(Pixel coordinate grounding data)
────

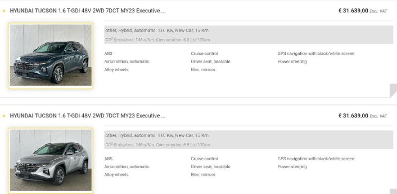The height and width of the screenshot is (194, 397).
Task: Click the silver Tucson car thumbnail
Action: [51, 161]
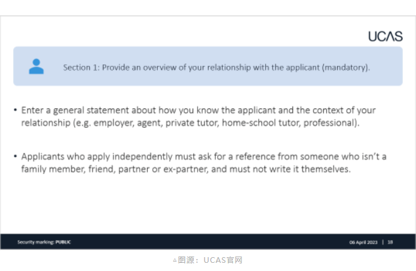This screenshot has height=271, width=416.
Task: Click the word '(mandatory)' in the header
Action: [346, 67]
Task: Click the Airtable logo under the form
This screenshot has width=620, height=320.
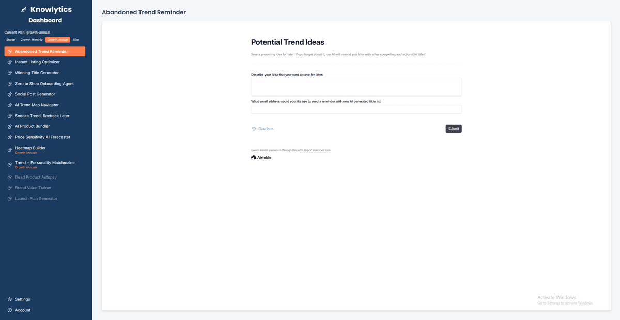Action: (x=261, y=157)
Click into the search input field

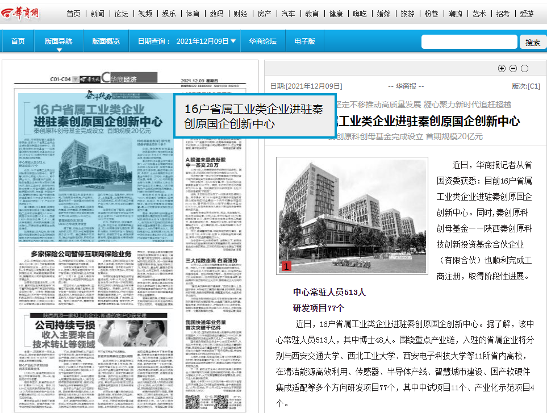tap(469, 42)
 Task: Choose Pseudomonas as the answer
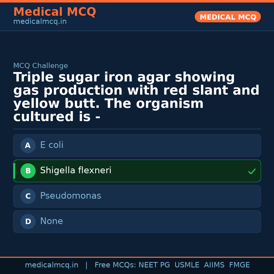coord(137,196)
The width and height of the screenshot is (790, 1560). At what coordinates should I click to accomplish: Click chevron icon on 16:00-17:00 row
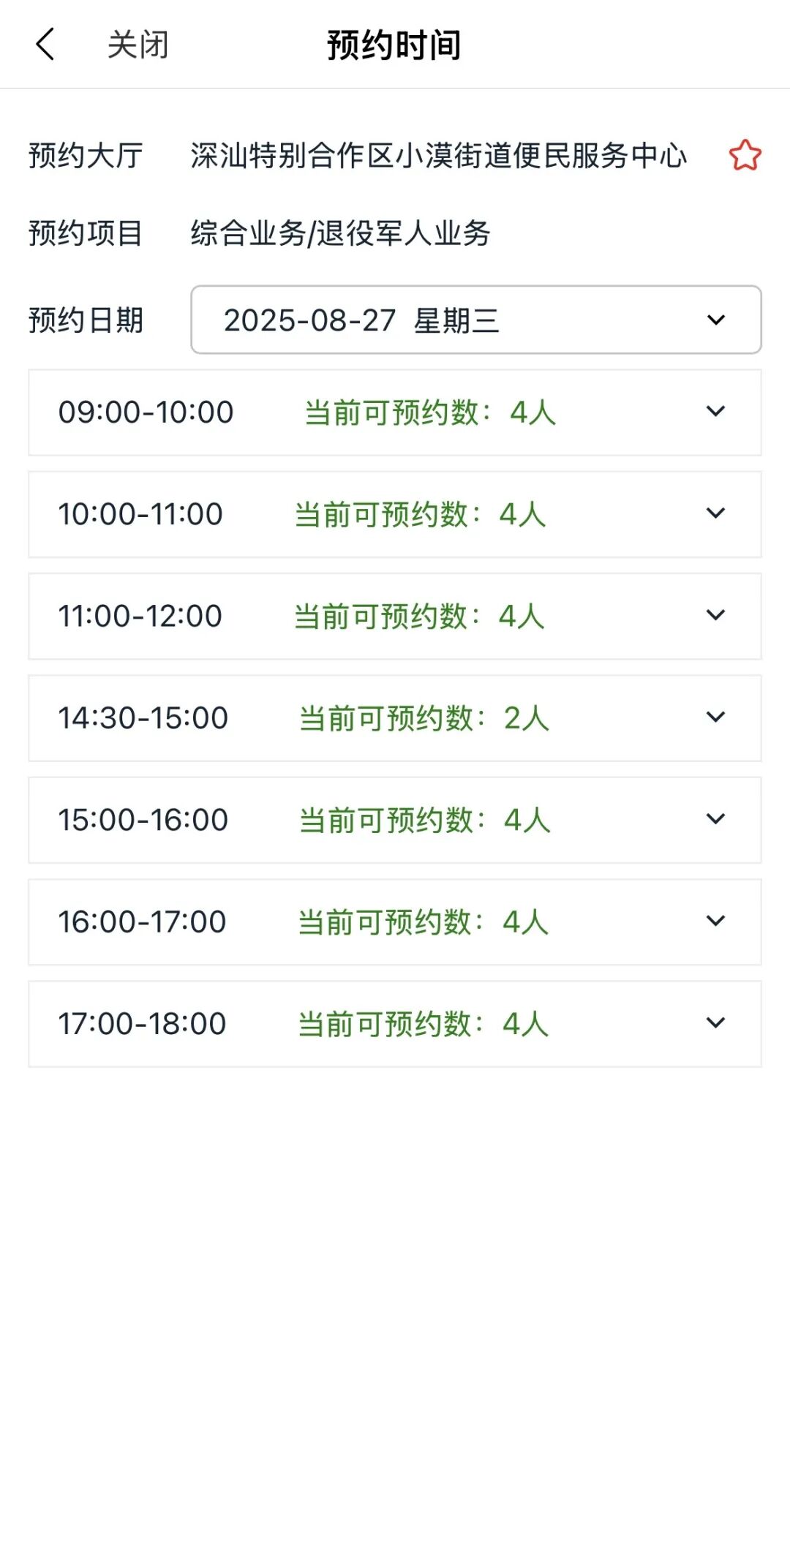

────

> [WHAT IS NEEDED]: Every line from the one that contains "Task: Click the Airtable logo under the form" through the end of the records above is to be reproduced exactly; no picture goes in the copy.

> [ANSWER TO THIS EXERCISE]:
Task: Click the Airtable logo under the form
This screenshot has width=620, height=320.
Action: (x=261, y=157)
Click into the search input field

tap(469, 42)
 Task: Choose Pseudomonas as the answer
coord(137,196)
The width and height of the screenshot is (790, 1560). At what coordinates should I click to accomplish: Click chevron icon on 16:00-17:00 row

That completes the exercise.